Poi la solitudine, perché la sofferenza è sempre solitaria. E l’infantilizzazione, la soppressione di ogni autonomia, dunque di ogni dignità, la necessità di inoltrare la «domandina» per qualsiasi cosa: «Il suicidio è l’unica cosa che puoi fare in carcere senza inoltrare la perenne “domandina”. Solo un’altra cosa puoi fare senza chiedere il permesso: evadere». Cercare di evadere o di ribellarsi sono le uniche attività che permettono di contrastare la presa del carcere sull’anima, la psiche e il corpo del detenuto: restituiscono al tempo il suo senso; riportano alla luce la dignità sepolta da un’istituzione che è studiata invece proprio per sopprimerla; consentono di non volgere contro se stessi e il proprio corpo, nel suicidio o nella mutilazione, la disperazione e l’energia repressa; rompono il muro grigio dell’isolamento.
Opporsi al carcere, combatterlo, tenere sempre presente il conflitto che contrappone detenuti e guardie, diventa così questione di vita o di morte, la sola via per sopravvivere al carcere.

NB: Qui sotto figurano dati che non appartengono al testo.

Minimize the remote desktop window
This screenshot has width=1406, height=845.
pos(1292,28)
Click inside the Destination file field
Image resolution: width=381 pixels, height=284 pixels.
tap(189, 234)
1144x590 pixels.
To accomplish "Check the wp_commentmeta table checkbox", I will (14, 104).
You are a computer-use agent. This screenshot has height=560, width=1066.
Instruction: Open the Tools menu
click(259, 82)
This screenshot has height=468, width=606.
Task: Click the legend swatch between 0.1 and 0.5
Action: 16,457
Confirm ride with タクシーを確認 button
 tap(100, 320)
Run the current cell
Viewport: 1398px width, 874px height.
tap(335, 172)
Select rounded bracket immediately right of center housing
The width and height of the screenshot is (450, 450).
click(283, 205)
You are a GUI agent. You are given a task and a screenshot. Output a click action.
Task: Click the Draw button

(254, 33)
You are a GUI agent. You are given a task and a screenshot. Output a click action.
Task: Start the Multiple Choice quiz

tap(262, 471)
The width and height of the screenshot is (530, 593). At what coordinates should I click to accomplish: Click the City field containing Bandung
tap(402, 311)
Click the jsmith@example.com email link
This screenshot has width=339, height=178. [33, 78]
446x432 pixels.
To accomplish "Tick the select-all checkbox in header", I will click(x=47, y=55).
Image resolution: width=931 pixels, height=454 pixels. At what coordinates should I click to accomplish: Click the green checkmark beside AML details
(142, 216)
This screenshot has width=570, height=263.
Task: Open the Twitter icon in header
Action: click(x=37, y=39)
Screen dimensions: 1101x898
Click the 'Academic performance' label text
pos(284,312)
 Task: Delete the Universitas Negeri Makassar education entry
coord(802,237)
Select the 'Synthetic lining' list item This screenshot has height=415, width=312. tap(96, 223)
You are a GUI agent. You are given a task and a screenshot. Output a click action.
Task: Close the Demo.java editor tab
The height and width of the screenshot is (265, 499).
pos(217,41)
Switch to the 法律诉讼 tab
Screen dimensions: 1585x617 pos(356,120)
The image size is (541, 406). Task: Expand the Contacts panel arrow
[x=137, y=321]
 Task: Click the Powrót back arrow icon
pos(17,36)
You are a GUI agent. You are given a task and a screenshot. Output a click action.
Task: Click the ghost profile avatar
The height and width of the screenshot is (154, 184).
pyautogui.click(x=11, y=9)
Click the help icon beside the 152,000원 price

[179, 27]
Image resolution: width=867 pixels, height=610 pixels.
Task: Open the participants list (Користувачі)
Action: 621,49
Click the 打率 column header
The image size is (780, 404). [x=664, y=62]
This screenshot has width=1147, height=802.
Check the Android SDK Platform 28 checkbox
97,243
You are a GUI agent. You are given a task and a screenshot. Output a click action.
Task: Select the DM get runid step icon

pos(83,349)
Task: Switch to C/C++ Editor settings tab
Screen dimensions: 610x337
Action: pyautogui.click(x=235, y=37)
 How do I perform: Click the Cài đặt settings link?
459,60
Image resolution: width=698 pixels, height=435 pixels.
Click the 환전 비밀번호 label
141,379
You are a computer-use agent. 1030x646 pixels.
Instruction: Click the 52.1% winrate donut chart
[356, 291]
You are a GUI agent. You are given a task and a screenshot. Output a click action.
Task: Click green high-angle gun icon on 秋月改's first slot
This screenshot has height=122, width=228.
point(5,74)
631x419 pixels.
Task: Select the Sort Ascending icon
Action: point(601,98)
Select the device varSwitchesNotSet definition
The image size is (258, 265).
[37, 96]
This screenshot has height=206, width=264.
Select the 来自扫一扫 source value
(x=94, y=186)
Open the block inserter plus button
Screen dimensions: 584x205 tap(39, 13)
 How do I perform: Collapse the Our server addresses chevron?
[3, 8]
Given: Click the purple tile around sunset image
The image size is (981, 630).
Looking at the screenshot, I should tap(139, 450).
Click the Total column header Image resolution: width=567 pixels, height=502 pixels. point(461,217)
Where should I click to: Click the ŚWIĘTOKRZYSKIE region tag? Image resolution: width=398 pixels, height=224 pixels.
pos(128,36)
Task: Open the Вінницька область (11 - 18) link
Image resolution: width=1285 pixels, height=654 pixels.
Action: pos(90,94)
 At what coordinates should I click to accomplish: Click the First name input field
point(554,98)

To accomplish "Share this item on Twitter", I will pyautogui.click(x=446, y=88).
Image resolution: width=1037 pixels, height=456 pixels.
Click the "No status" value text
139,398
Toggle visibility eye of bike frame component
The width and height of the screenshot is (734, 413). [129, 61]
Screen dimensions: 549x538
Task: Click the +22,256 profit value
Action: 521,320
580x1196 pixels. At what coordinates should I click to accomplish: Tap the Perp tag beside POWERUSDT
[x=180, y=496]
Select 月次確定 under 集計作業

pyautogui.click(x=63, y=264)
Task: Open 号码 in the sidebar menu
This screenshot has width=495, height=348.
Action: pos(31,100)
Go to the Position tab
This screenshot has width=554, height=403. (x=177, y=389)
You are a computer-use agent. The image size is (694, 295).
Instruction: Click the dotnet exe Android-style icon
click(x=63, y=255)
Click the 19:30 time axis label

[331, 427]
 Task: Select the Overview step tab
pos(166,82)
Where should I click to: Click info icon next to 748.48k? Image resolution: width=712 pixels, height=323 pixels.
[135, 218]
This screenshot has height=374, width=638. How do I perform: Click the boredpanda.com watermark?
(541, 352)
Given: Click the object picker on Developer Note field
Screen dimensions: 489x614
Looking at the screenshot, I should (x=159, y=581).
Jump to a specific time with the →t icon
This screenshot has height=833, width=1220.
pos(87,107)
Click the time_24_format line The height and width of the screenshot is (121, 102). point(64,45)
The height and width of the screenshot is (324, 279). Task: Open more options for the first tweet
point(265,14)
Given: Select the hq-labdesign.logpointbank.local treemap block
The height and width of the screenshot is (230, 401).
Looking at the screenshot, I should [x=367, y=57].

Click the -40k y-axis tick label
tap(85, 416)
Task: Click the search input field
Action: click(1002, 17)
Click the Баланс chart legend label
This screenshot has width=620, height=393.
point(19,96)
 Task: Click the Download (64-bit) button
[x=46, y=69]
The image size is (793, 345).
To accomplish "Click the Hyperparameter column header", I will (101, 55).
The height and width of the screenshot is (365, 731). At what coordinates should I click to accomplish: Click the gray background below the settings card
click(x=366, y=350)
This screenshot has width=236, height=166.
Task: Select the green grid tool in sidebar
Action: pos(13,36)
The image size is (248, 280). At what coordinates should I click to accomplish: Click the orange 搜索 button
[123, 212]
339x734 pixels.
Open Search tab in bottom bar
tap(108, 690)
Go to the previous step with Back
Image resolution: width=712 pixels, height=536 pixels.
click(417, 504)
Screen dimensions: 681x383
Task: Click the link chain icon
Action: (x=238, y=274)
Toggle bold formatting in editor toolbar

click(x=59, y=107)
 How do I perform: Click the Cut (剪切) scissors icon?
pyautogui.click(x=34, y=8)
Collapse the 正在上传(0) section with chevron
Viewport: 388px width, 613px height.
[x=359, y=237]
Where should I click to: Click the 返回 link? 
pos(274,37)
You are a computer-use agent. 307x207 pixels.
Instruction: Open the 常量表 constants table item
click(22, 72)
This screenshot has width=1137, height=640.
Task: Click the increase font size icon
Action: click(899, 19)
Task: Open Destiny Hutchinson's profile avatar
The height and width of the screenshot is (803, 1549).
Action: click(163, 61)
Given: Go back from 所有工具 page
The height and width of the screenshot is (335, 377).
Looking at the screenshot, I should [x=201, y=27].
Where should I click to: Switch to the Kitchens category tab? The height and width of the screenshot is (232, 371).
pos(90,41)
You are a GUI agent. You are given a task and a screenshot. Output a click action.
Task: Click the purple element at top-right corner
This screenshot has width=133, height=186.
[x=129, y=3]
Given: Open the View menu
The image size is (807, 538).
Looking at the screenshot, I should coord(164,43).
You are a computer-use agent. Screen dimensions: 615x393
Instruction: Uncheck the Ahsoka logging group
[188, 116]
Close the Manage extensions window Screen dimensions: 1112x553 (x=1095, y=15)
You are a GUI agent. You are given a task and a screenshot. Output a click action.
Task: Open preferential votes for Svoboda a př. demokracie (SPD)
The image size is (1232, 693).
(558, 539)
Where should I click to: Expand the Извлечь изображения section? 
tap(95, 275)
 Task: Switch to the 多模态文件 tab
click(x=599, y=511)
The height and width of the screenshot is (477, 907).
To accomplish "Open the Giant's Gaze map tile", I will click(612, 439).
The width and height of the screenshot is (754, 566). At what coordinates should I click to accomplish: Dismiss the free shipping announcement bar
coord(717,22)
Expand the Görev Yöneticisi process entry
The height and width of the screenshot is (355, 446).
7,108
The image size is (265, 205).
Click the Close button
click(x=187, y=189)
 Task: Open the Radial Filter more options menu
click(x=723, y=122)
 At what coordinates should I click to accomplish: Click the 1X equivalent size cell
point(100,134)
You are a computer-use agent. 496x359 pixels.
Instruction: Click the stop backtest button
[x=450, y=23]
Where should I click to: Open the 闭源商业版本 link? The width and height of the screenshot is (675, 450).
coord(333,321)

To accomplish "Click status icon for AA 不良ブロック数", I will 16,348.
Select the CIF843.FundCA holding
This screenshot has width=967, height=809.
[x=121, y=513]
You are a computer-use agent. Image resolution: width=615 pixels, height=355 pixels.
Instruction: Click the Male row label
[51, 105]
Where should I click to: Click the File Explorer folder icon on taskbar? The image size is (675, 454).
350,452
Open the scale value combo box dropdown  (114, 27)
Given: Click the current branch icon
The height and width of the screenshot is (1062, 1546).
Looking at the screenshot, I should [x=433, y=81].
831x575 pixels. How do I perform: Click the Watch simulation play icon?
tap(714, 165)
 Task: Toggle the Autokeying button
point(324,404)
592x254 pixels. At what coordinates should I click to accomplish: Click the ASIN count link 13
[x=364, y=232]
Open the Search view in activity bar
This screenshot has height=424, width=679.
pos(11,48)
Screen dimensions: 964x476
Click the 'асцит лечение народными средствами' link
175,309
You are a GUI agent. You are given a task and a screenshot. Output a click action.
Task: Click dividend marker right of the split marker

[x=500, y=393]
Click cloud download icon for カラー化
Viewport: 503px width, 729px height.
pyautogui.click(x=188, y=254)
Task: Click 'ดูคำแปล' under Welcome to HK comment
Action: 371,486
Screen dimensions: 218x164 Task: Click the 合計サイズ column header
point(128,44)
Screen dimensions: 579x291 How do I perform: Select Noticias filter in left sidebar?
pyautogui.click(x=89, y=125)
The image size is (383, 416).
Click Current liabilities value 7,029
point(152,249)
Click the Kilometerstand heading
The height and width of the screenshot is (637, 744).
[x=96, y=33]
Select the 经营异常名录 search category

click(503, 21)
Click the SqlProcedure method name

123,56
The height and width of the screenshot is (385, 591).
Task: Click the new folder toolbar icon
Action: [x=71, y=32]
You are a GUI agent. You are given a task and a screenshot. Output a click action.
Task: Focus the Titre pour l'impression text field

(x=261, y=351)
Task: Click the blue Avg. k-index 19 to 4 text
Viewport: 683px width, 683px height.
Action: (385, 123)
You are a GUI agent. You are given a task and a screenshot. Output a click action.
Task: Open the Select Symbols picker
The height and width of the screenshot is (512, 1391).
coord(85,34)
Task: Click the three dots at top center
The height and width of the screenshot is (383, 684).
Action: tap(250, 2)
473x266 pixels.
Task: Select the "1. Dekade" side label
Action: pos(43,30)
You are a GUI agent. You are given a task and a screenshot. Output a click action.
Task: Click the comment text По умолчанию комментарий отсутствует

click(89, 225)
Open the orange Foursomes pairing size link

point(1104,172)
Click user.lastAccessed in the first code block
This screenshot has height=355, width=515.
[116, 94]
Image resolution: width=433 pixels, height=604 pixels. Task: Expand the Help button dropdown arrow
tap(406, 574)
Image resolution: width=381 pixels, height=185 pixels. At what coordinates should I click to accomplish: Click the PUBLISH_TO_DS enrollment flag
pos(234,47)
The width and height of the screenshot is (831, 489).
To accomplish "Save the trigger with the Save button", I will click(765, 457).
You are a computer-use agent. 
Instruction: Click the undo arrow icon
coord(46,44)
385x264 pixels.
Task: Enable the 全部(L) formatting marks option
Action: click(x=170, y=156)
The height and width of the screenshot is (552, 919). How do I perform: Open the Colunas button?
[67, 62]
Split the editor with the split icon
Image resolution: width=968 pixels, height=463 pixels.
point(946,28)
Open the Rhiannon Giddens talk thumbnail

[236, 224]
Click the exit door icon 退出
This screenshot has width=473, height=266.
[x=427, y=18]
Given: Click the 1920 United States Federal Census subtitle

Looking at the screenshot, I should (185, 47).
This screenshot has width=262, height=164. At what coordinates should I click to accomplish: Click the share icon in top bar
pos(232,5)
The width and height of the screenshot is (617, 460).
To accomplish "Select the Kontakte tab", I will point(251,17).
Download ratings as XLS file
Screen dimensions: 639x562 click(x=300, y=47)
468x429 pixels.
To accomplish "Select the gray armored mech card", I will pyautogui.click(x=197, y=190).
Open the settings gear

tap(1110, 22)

La dimensione premiale e non conflittuale che ha riportato l’ordine nelle patrie galere è dunque per Ricciardi un’arma a doppio taglio, proprio perché sterilizza l’istinto di contrapposizione e rivolta: «Prima tra guardie e detenuti era guerra aperta, una guerra con le sue regole basate sui rapporti di forza… Oggi in carcere regna l’illusione che i potenti possano umanizzarlo». È per questo, secondo Ricciardi, che mentre nel «carcere violento» dei vecchi tempi il tasso di suicidi era del 3,01%, in quello «pacificato» di oggi si è moltiplicato sino al 10,3%.
Quale può essere, però, l’alternativa, a un carcere pacificato, «dal volto umano», inteso come ultima frontiera del progresso? Ricordarsi che il carcere non c’è sempre stato e non ci sarà per sempre. Può essere abolito: «Anche il carcere passerà, e balleremo sulle sue macerie».